Contributor Process

This online toolkit serves as a resource for and responsible action in response to gun violence.

As we develop the notion of Fourth Responders, we seek to be:

  1. Sensitive to nuanced perspectives on gun ownership, guns as an aspect of identity, and part of US culture;

  2. Supportive of strategies for building community-mindedness for discussion and safe expression of individual points of view

By offering explicit directions for using creative processes throughout, we emphasize the process, exploration, and experimentation more than craft, talent, or expertise (which are also assets).

  • A class entitled “Guns, Artmaking, and Truth,” explored techniques for becoming Fourth Responders to gun violence. Students and teachers were viewed as equal contributors in the process. Contributors shared both a concern about gun violence and an interest to respond through artmaking.

    The class explored a range of perspectives on gun ownership and whether guns are a cause of violence. The group chose to interrogate and respond to gun culture in the US. We developed our ideas about Fourth Responders as contributors in the lab and made creative responses to explore and explain multiple aspects of the role of guns in the US.
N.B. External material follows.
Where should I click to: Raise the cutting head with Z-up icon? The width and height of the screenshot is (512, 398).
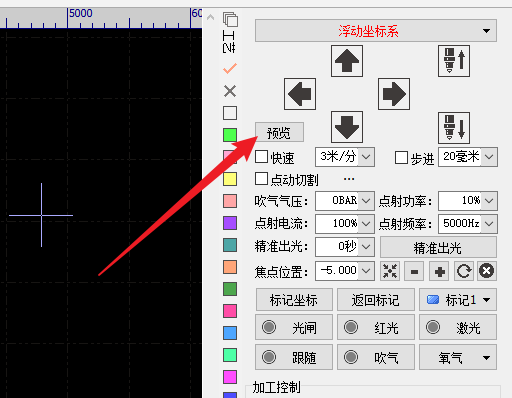(x=454, y=61)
    Contributors collaborated on small-scale creative projects, sometimes struggling with how individual opinions and ideas could be part of a collective, agreed-upon effort. The challenge of artmaking, understood as personal expression, gave the contributors room to experiment with how to say what they wanted to say. Evidence from their writings and process logs (as well as their final projects) suggests that this experiential learning was more meaningful to them compared with traditional projects or research papers. 
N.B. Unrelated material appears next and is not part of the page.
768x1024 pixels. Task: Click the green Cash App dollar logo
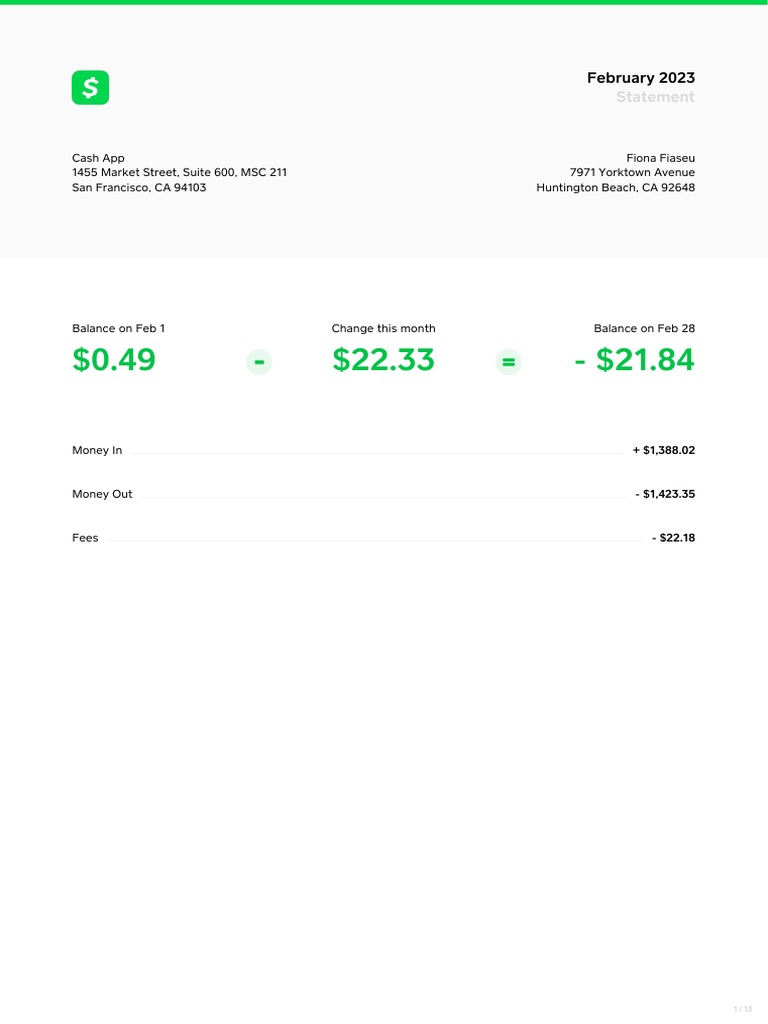click(90, 88)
The techniques and tools shared on this site are intended for community groups and classrooms. These Fourth Responder approaches can help build collaboration and express individual and collective beliefs and ideas about how a community can be united and activated in the reflection and response to gun violence and US gun culture.

Stage 1: Research

Delivery, sharing, and discussion of complex, multi-perspective information

Includes research reports, news articles, essays, and media about US gun culture from many perspectives. These resources increase knowledge to spur conversation within a community or classroom group

Stage 2: Discussion

Creative responses are developed to express and communicate ideas

Sample assignments and exercises for communities and classrooms to experiment with art-making and creative expression in response to ideas about the US gun culture

Stage 3: Performance

The community of Fourth Responders share their ideas with presentations and performances

Practical ideas and examples of ways that Fourth responders can create a performance, installation, presentation, or other public event

A successful Fourth Responder event is an example of a broad, democratic culture – one that might allow for both gun ownership and the absence of guns. Contributors should gain an understanding of public reception to their ideas and be able to imagine future opportunities for community-leading roles and responsibilities.